Stored data entries:

»»

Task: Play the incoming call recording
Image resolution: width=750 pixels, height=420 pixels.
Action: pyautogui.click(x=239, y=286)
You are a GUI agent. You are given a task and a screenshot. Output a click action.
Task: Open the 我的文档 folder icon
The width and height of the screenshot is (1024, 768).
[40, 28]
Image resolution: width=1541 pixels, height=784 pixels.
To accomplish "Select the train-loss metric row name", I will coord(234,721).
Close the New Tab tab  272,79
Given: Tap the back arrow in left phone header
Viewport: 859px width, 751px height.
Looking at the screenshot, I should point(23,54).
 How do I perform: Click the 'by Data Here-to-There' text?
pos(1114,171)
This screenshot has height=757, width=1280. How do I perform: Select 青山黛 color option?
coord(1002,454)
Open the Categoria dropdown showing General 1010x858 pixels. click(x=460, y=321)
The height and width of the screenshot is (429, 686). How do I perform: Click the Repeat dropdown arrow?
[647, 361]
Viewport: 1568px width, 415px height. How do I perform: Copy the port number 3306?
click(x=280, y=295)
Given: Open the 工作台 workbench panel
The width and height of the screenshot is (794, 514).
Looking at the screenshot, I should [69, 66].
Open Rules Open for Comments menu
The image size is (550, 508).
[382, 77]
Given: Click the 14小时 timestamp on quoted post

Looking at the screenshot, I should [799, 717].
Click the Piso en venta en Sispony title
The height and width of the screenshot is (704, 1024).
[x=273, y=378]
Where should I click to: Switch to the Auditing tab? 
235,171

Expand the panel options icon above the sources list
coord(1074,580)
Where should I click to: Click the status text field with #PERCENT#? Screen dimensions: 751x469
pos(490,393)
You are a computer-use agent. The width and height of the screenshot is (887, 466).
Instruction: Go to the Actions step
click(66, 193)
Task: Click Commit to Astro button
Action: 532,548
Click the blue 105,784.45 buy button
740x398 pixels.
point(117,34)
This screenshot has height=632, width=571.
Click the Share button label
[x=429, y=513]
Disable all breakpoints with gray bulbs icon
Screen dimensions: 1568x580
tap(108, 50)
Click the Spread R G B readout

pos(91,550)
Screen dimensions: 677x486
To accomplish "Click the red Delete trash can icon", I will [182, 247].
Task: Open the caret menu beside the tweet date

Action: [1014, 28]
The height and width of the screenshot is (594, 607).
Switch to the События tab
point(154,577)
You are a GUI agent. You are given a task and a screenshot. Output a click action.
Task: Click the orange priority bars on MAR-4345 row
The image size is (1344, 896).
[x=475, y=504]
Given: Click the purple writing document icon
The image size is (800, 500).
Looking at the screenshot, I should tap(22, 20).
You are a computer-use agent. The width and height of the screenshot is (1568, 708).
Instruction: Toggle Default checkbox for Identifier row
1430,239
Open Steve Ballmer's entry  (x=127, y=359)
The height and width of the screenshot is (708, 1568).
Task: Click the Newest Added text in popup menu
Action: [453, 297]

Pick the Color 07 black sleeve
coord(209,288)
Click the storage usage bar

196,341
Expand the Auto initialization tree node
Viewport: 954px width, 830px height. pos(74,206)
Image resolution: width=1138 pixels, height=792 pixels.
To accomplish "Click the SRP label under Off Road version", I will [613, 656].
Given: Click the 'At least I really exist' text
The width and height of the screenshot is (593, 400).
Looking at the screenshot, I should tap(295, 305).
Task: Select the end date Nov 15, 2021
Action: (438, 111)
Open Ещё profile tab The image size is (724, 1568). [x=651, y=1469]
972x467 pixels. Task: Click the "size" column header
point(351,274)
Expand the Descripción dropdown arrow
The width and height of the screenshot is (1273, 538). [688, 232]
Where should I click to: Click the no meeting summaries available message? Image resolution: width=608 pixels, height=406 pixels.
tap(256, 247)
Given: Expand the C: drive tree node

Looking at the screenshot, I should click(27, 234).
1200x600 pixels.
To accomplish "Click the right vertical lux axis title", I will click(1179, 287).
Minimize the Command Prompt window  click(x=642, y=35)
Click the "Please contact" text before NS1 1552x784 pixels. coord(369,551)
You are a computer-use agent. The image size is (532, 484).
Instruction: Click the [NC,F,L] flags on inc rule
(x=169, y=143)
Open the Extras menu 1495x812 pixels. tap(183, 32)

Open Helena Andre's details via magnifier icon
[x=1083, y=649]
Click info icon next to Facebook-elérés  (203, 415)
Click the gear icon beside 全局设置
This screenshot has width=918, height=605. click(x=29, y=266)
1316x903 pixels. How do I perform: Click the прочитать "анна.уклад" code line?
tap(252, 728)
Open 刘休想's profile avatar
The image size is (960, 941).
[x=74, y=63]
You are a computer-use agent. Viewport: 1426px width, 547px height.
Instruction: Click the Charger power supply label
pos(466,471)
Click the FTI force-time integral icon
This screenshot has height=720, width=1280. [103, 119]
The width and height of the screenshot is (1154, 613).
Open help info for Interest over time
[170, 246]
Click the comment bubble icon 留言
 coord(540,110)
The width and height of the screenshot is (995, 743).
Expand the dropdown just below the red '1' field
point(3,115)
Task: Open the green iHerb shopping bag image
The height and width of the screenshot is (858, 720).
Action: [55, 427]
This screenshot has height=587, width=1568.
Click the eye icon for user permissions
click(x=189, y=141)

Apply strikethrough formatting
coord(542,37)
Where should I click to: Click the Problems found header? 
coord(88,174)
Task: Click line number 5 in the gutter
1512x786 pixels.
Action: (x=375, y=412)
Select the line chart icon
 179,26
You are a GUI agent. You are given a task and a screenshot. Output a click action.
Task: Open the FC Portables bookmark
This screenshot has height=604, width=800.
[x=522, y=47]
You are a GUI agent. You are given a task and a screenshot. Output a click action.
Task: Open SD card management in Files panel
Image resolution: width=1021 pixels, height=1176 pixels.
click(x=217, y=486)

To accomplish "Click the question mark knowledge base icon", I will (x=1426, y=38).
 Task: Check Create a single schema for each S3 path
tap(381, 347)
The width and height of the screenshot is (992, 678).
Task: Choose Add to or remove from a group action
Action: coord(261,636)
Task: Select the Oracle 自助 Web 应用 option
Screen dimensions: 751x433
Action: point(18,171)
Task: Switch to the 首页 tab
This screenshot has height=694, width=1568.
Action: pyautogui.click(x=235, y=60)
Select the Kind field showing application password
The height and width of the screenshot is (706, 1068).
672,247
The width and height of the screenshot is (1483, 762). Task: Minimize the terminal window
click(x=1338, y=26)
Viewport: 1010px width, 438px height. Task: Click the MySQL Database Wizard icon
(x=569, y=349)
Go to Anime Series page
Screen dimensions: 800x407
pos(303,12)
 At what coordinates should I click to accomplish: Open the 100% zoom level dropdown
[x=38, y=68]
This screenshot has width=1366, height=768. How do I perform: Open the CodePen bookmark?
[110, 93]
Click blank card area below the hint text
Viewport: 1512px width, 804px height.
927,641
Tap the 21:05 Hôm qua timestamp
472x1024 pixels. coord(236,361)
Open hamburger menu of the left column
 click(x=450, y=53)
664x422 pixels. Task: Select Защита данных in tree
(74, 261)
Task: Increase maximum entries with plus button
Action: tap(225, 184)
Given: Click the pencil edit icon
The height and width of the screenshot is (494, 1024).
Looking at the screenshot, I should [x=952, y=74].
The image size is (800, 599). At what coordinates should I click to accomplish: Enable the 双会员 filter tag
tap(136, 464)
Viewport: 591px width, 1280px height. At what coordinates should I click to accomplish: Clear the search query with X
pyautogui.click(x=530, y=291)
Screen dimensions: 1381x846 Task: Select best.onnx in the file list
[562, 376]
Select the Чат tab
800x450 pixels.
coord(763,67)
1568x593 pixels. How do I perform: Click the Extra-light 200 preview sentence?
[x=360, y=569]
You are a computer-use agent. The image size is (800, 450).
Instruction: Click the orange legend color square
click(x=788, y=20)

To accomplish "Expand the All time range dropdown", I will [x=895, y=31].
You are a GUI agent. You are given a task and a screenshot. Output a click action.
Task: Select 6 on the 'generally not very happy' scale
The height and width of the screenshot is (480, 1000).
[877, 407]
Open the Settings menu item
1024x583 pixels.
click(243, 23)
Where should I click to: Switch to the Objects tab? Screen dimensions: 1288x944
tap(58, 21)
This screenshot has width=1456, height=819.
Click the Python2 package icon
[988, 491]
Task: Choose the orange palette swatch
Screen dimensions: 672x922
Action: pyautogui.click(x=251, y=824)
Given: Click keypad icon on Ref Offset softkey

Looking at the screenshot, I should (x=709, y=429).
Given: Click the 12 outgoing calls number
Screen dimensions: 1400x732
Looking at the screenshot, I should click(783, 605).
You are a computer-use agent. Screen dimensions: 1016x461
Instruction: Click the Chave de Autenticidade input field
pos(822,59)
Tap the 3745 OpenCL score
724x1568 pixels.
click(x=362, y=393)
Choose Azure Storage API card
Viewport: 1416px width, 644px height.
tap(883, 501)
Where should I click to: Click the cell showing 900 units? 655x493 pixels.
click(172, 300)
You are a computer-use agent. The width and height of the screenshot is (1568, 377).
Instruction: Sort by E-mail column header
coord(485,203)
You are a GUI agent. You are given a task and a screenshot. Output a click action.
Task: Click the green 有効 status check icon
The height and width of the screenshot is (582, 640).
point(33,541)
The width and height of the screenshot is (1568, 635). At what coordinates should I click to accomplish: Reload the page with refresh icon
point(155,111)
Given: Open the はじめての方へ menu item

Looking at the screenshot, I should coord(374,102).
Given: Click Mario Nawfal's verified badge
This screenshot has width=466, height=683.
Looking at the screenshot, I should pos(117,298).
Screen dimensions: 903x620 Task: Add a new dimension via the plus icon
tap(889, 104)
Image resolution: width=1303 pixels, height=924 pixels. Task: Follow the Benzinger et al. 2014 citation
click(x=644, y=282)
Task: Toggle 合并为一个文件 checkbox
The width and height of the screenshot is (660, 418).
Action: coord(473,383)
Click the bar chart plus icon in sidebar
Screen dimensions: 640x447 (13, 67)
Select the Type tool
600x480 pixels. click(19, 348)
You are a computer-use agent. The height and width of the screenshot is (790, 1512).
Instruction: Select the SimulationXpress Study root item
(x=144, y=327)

««

> ASSIGNMENT: Reproduce without change every line of the entries above, from the one containing "Task: Toggle 合并为一个文件 checkbox" through the last.

> TASK RESPONSE:
Task: Toggle 合并为一个文件 checkbox
The width and height of the screenshot is (660, 418).
Action: coord(473,383)
Click the bar chart plus icon in sidebar
Screen dimensions: 640x447 (13, 67)
Select the Type tool
600x480 pixels. click(19, 348)
You are a computer-use agent. The height and width of the screenshot is (790, 1512).
Instruction: Select the SimulationXpress Study root item
(x=144, y=327)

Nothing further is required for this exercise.